-- START Data supplied --
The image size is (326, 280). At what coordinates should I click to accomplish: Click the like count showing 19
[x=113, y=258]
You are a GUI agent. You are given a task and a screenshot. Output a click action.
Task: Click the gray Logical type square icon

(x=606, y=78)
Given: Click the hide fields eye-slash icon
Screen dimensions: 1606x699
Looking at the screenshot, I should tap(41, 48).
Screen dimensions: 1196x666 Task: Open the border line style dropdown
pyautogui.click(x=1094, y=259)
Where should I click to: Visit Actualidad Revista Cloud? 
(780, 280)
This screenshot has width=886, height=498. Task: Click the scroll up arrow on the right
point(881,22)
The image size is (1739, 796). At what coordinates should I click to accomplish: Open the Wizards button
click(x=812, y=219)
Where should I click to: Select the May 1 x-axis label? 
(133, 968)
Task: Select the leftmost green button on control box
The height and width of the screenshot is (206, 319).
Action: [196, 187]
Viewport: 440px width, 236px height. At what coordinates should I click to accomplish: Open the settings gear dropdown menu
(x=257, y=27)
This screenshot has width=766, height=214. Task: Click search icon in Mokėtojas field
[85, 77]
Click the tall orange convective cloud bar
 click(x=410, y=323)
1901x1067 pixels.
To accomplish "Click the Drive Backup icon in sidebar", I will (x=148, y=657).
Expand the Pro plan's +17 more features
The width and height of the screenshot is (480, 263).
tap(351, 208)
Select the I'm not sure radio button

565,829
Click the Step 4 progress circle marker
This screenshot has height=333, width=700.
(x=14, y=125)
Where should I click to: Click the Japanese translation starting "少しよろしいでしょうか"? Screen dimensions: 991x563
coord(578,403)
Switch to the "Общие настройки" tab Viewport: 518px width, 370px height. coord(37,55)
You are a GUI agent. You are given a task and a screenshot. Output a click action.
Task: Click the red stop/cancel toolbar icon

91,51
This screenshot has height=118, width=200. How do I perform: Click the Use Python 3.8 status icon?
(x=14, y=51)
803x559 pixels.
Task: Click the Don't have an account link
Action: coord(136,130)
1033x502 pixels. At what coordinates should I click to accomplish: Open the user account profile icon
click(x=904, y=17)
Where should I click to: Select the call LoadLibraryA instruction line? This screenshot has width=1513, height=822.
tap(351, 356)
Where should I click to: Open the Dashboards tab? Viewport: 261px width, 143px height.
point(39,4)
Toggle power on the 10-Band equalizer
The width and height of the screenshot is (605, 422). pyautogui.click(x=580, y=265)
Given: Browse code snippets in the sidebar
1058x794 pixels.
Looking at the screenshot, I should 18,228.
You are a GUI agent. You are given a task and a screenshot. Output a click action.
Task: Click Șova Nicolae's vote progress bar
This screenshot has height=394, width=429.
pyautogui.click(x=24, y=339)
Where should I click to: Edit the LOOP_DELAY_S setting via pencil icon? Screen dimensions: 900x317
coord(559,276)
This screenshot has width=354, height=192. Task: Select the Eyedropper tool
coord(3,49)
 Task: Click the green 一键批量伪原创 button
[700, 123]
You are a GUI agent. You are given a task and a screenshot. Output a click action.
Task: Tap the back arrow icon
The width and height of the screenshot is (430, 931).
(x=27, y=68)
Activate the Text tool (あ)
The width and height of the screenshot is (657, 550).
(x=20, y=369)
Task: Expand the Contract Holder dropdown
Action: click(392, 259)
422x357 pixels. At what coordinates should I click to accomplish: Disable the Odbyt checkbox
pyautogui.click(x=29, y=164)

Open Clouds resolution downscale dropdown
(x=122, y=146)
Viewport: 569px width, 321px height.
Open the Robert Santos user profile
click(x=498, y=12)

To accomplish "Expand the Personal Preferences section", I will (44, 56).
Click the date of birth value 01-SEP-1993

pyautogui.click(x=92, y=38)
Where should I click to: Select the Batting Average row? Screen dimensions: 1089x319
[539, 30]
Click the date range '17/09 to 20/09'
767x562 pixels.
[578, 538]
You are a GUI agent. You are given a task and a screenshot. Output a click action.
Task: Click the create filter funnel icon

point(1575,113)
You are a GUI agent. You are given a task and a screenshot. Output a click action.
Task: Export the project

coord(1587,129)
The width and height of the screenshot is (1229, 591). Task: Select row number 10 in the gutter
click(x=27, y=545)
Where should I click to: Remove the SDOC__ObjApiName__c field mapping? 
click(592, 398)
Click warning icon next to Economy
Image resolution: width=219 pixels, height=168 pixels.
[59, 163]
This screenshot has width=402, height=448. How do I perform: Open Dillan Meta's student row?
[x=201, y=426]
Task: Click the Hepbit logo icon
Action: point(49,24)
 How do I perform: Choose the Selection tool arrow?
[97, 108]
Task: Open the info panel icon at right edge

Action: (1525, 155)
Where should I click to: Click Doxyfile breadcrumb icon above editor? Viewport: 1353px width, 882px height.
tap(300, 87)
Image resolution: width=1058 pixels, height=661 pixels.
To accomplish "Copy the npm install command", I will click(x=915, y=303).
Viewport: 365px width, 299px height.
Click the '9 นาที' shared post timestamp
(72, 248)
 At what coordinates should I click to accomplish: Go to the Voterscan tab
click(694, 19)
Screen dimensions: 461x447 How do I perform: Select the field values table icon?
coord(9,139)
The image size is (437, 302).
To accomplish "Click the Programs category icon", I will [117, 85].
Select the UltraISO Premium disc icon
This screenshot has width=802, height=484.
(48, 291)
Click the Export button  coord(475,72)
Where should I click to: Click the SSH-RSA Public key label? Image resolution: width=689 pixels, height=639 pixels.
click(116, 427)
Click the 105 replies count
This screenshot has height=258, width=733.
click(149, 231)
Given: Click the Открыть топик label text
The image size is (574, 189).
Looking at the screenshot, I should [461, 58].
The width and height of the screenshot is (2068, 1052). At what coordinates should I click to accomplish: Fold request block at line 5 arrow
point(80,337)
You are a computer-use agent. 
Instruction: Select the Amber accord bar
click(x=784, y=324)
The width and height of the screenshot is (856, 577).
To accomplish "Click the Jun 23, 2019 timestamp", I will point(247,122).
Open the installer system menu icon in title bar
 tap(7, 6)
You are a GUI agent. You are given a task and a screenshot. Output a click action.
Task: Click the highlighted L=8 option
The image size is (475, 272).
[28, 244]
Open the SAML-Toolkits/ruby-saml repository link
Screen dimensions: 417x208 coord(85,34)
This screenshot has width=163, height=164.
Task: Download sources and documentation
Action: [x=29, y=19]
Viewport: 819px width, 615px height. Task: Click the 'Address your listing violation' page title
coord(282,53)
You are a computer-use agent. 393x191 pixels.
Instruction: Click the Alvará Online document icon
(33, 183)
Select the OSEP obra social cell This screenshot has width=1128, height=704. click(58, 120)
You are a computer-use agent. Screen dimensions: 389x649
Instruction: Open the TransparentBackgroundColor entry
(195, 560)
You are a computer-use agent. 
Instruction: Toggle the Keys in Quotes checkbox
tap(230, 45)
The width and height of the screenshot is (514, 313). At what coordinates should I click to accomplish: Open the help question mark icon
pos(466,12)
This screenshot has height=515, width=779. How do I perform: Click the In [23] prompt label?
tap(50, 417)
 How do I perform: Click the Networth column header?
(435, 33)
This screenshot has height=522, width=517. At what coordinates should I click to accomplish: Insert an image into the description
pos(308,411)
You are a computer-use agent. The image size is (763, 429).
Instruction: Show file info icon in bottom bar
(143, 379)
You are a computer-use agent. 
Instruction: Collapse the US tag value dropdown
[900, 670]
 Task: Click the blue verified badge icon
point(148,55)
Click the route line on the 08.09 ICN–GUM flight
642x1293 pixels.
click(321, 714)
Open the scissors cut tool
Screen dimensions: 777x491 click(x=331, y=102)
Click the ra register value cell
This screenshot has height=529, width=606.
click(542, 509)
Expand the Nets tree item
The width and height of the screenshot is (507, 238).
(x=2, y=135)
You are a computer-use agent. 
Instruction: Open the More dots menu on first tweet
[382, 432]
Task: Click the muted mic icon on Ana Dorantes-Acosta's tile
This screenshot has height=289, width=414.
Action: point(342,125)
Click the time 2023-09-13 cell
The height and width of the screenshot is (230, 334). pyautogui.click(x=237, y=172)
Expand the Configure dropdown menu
-- END Data supplied --
## What to produce
Reproduce the stretch of rows from the line containing "You are a computer-use agent. Screen" through the end of the rows, both ends included.

## Result of this exercise
You are a computer-use agent. Screen dimensions: 389x649
Instruction: Open the TransparentBackgroundColor entry
(195, 560)
You are a computer-use agent. 
Instruction: Toggle the Keys in Quotes checkbox
tap(230, 45)
The width and height of the screenshot is (514, 313). At what coordinates should I click to accomplish: Open the help question mark icon
pos(466,12)
This screenshot has height=515, width=779. How do I perform: Click the In [23] prompt label?
tap(50, 417)
 How do I perform: Click the Networth column header?
(435, 33)
This screenshot has height=522, width=517. At what coordinates should I click to accomplish: Insert an image into the description
pos(308,411)
You are a computer-use agent. The image size is (763, 429).
Instruction: Show file info icon in bottom bar
(143, 379)
You are a computer-use agent. 
Instruction: Collapse the US tag value dropdown
[900, 670]
 Task: Click the blue verified badge icon
point(148,55)
Click the route line on the 08.09 ICN–GUM flight
642x1293 pixels.
click(321, 714)
Open the scissors cut tool
Screen dimensions: 777x491 click(x=331, y=102)
Click the ra register value cell
This screenshot has height=529, width=606.
click(542, 509)
Expand the Nets tree item
The width and height of the screenshot is (507, 238).
(x=2, y=135)
You are a computer-use agent. 
Instruction: Open the More dots menu on first tweet
[382, 432]
Task: Click the muted mic icon on Ana Dorantes-Acosta's tile
This screenshot has height=289, width=414.
Action: point(342,125)
Click the time 2023-09-13 cell
The height and width of the screenshot is (230, 334). pyautogui.click(x=237, y=172)
Expand the Configure dropdown menu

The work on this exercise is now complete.